Dados de elementos e de posição no texto
_ _ _

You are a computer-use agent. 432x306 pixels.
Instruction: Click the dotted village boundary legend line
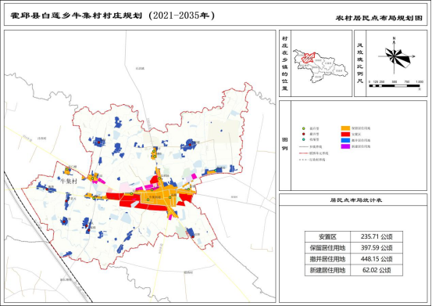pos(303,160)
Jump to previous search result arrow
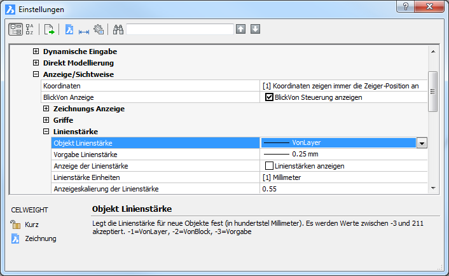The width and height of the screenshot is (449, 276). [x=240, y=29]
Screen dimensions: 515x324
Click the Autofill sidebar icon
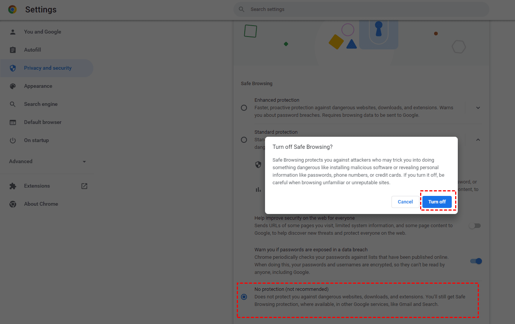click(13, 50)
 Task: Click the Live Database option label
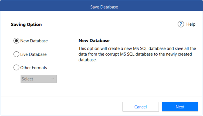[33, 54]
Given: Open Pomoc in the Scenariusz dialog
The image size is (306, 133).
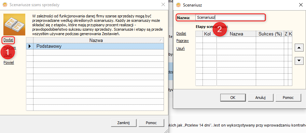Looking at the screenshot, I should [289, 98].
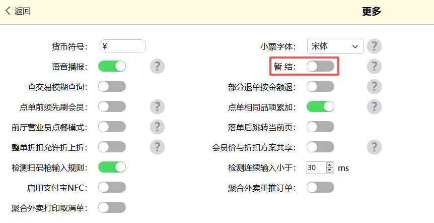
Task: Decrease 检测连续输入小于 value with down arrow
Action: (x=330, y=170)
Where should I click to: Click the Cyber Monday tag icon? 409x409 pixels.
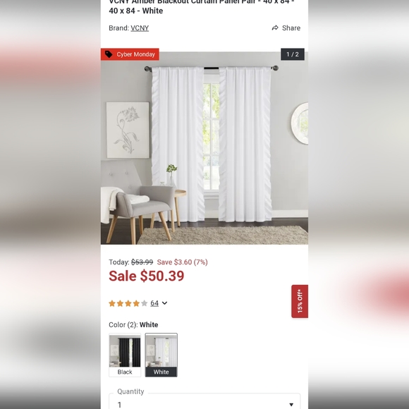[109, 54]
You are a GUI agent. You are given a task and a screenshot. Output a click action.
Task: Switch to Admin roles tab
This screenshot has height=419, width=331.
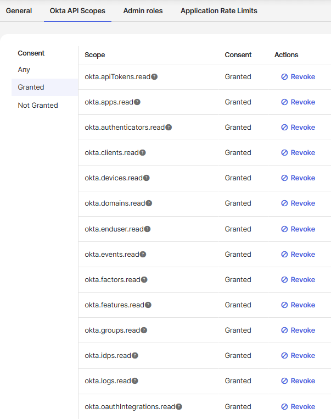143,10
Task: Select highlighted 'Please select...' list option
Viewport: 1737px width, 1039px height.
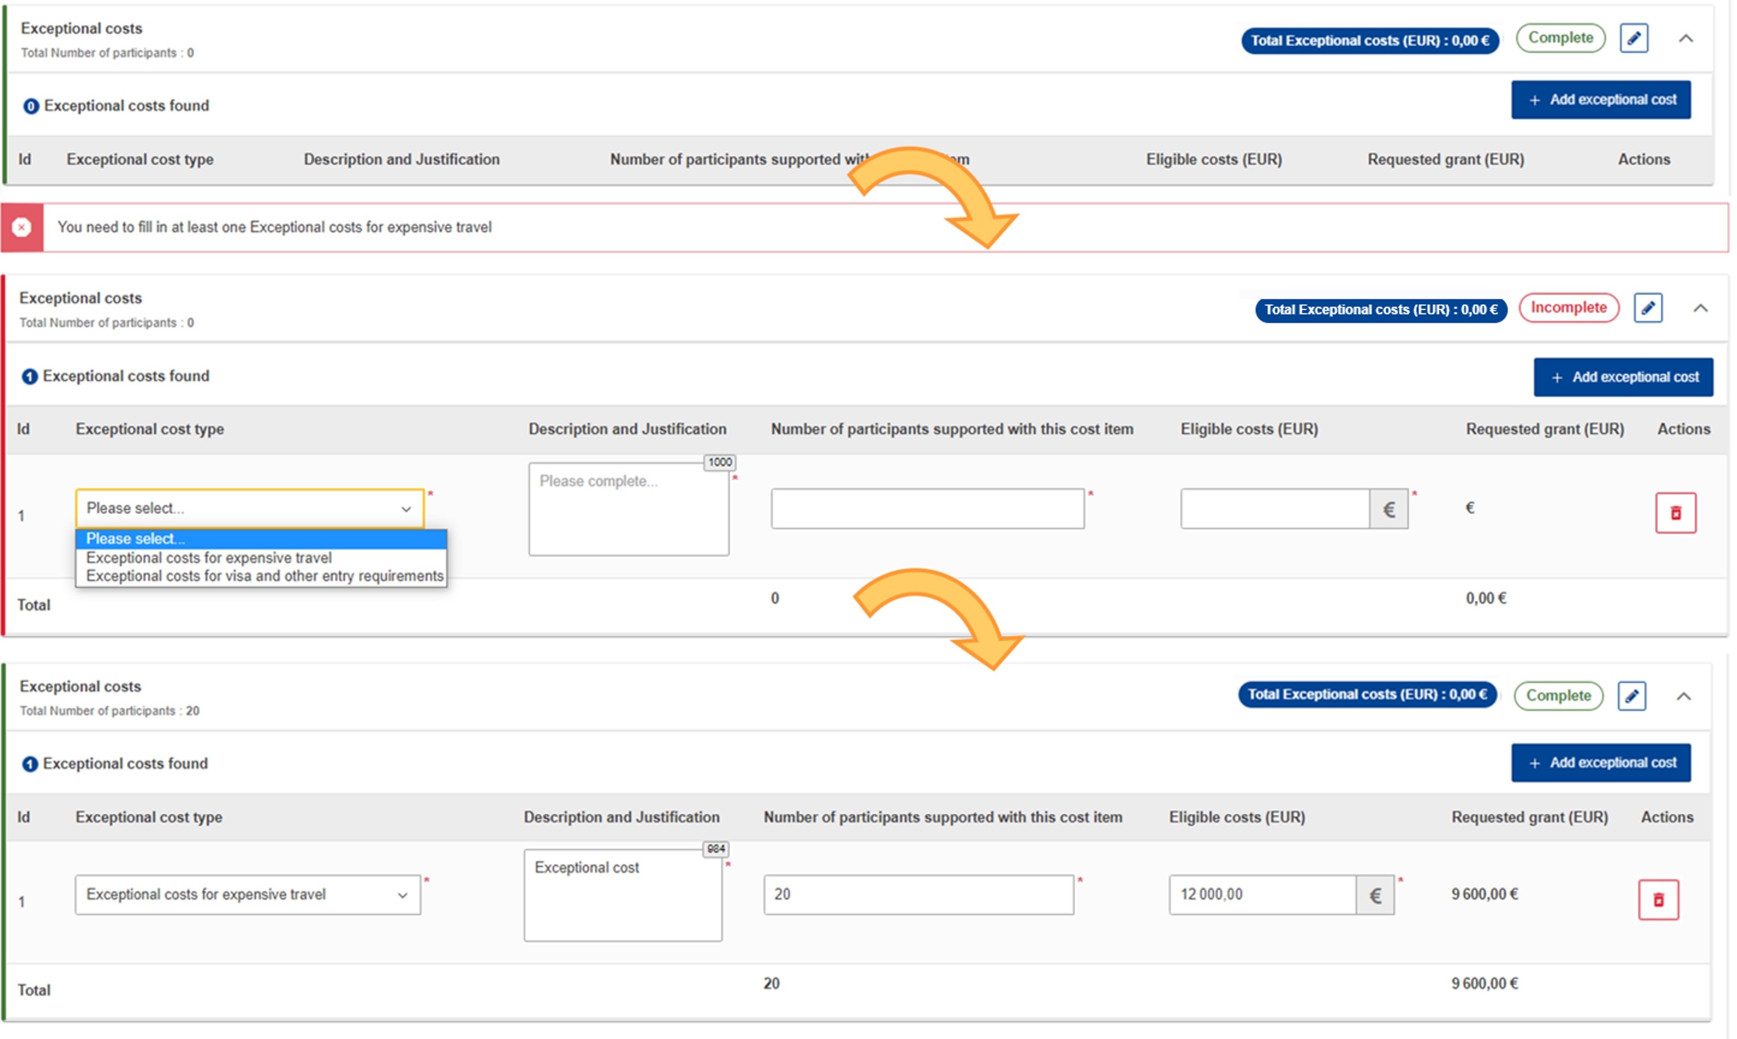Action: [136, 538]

_ _ _

● **O que se pede**
Duplique sem nenhuma alteração tudo o que vai da primeira linha até a linha que contém "The width and", incluindo as duas. Deixe as imagens de fora da resposta.

● **Resposta escrita**
You are a computer-use agent. 432x306 pixels.
Instruction: Click the dotted village boundary legend line
pos(303,160)
Jump to previous search result arrow
The width and height of the screenshot is (449, 276). [x=240, y=29]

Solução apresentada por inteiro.